Yelmo Films, S.L.U.
- Trade name: Cine Yelmo
- Company type: Subsidiary
- Industry: Cinema
- Founded: 1981; 45 years ago in Collado Villalba, Spain
- Founders: Ricardo Évole
- Headquarters: Alcorcón, Spain
- Area served: Spain
- Owner: Organización Ramírez
- Parent: Cinépolis
- Website: yelmocines.es

= Cine Yelmo =

Spanish cinema company

Yelmo Films, S.L.U., trading as Cine Yelmo, is a Spanish company founded in 1981 and dedicated to cinema exhibition. It currently has 54 complexes throughout Spain. Since 2015, the company has been part of Cinépolis, a group that operates in several countries such as Spain, Mexico, the United States, Chile, Argentina and Guatemala.

== History ==
In 1981 Ricardo Évole founded Yelmo Cines, a cinema exhibition company in Spain. The company takes its name from El Yelmo, a cliff in the Guadarrama mountain range. In 1982, they opened their first cinema, the Zoco de Collado Villalba in Madrid, with the screening of Raiders of the Lost Ark. In the following years, Yelmo Cines continued to expand, establishing new complexes and promoting the concept of multiplexes in the country.

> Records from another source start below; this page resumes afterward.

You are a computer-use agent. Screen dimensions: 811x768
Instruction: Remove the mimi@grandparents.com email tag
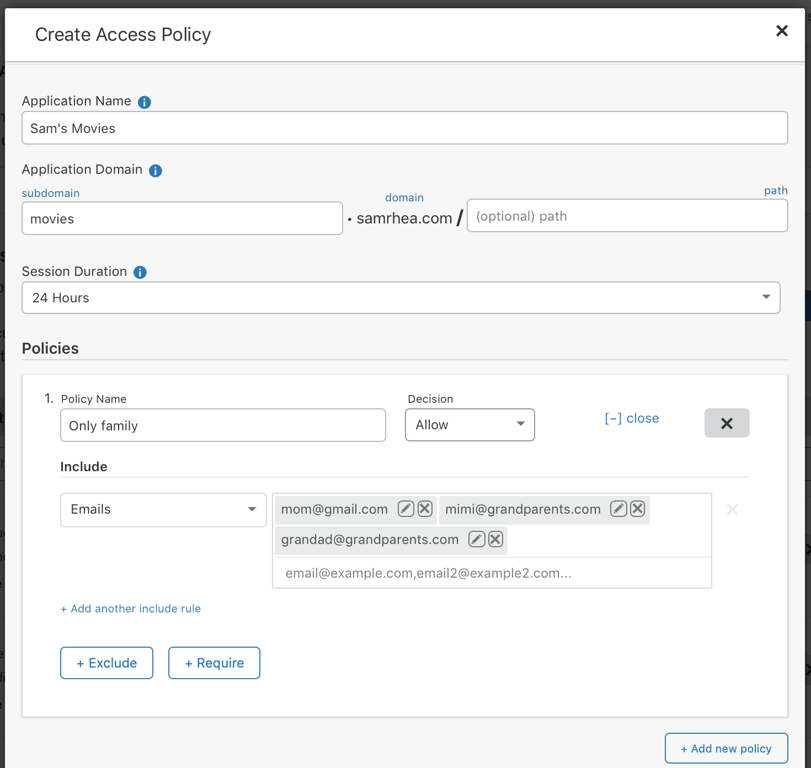click(x=638, y=509)
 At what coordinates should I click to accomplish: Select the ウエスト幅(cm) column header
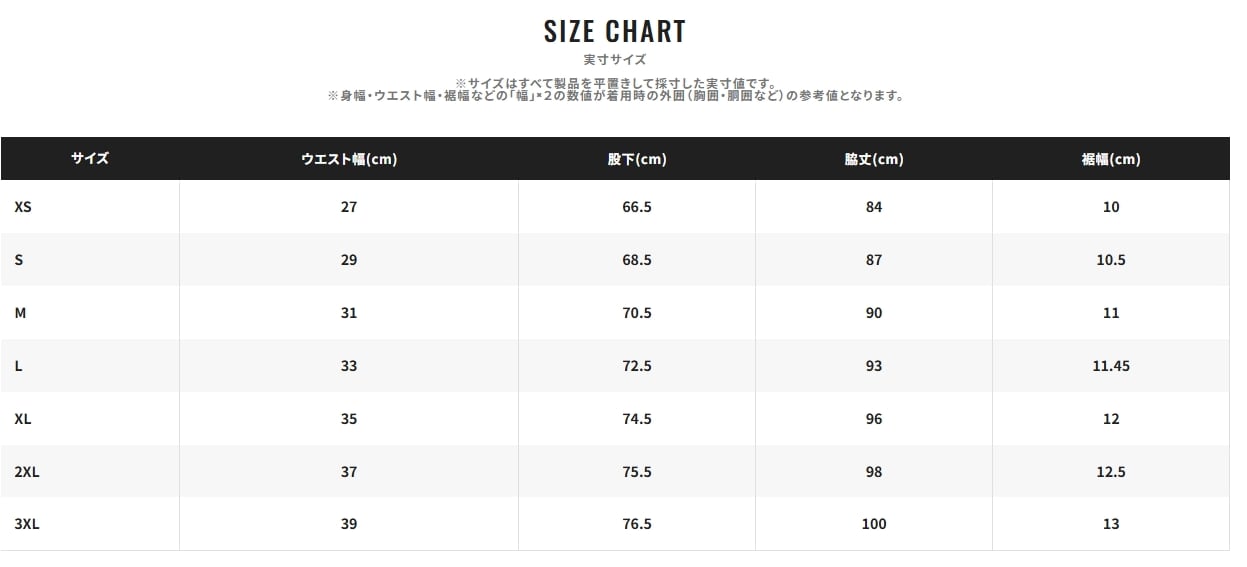348,159
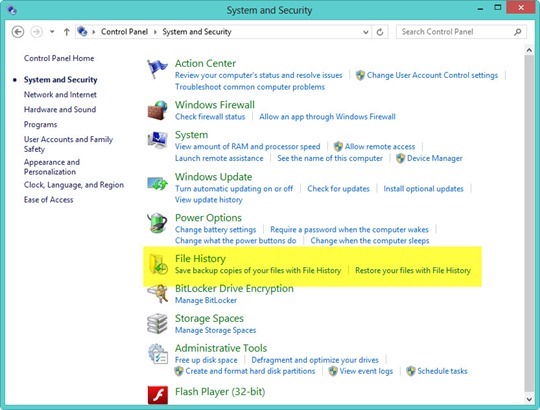Click the Back navigation arrow button

(x=18, y=32)
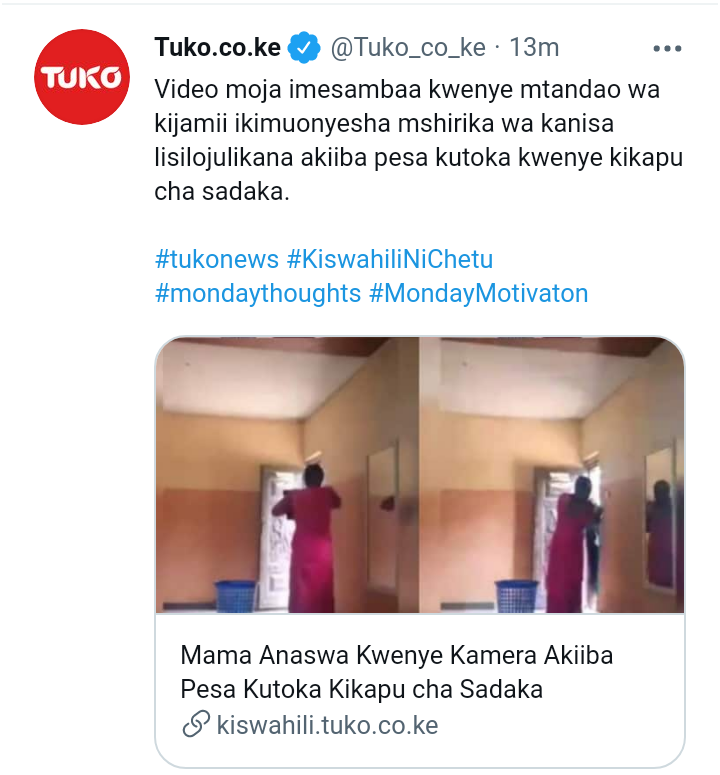Click the kiswahili.tuko.co.ke domain link
This screenshot has height=775, width=720.
327,725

In 1990 they rescued the old Cine Ideal in Madrid, which had been closed for eight years, and converted it into a modern multiplex cinema complex. Over the years, they continued to open new cinemas in different cities in Spain, both in Madrid and in Barcelona, Malaga, A Coruña and other locations.

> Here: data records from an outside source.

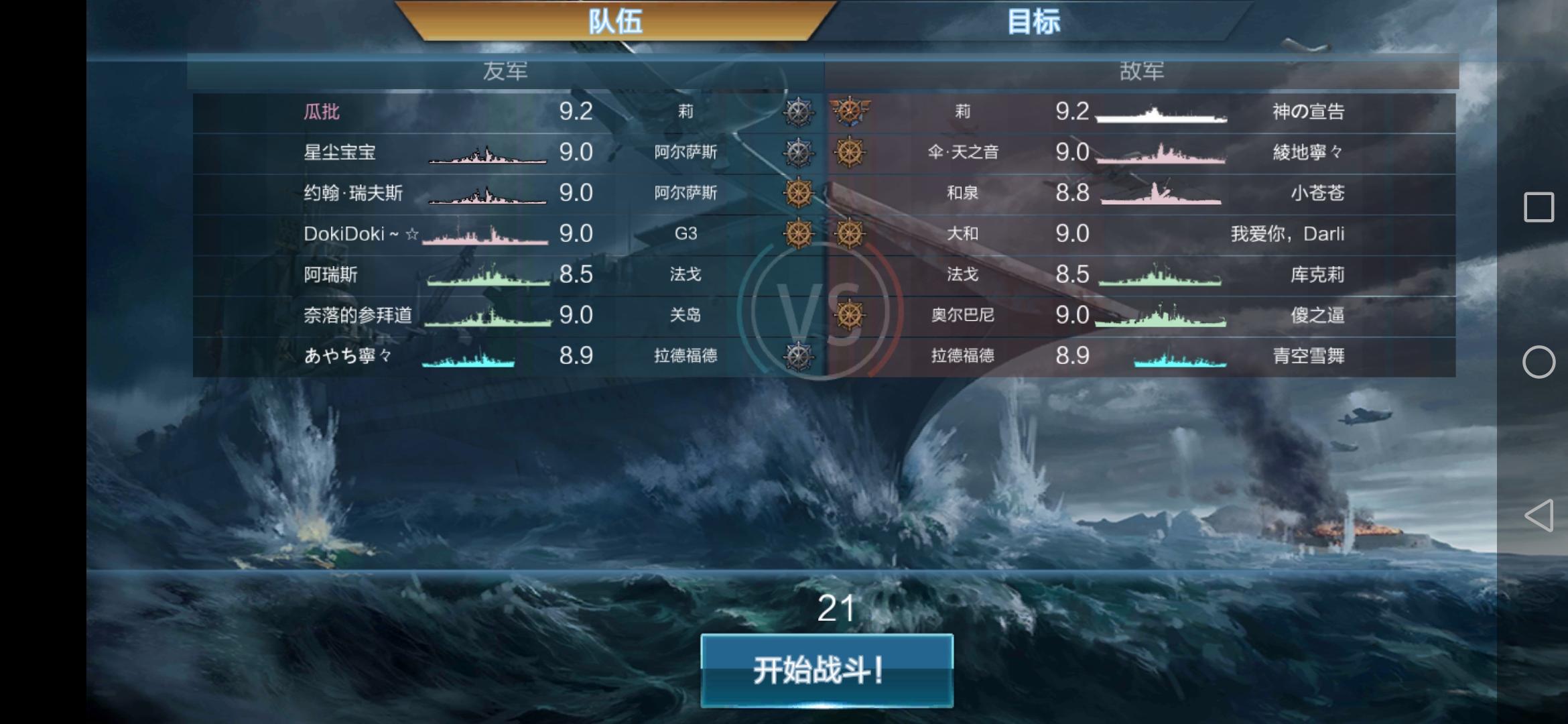1568x724 pixels.
Task: Click the white carrier silhouette for 神の宣告
Action: click(1161, 115)
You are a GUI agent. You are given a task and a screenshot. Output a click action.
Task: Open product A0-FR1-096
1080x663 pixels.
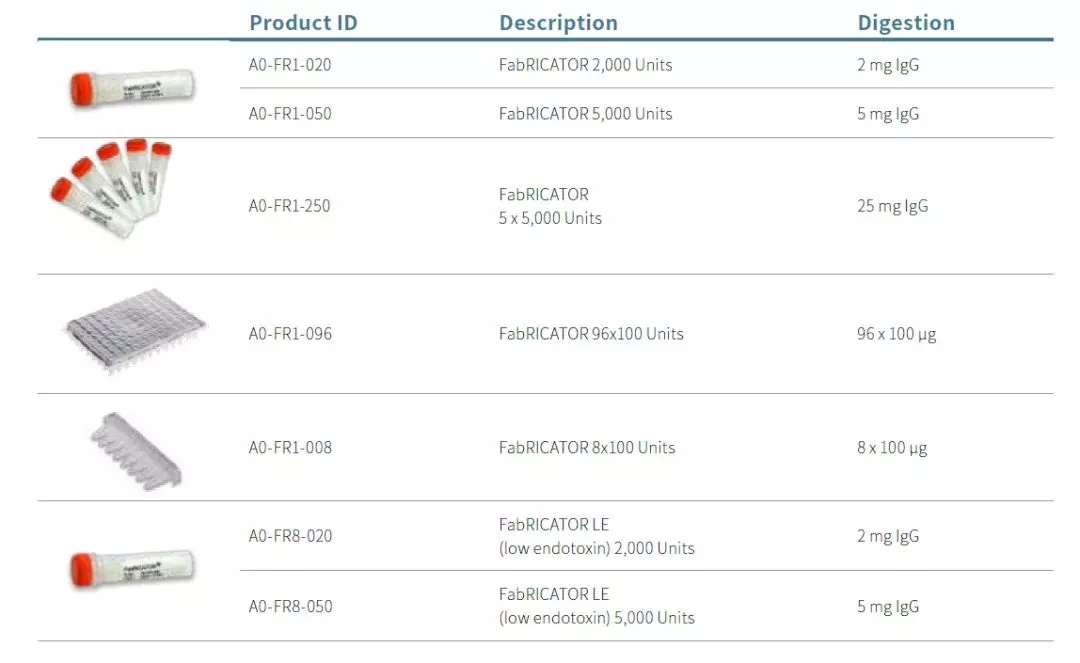pyautogui.click(x=290, y=333)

In 1998 Yelmo Cines signed an agreement with Loews Cineplex, a multinational in the sector, and became Yelmo Cineplex. This partnership allowed them to grow significantly and expand their presence in smaller cities.

In the following years Yelmo Cineplex continued to innovate, introducing IMAX theatres in its complexes and offering alternative content such as live concerts and operas. In 2006, the company returned to full Spanish ownership when it acquired the shares of Loews Cineplex. Following its commitment to technology, all its cinemas were digitised in 2011, and in 2014 they opened the first Ultra HD cinema in Malaga.

In 2015 Cinépolis acquired Yelmo Cineplex, expanding its presence in Europe. Yelmo Cines continued to innovate with the introduction of new experiences for moviegoers, such as junior cinemas for children and luxury cinemas where you can enjoy a gastronomic experience while watching the film.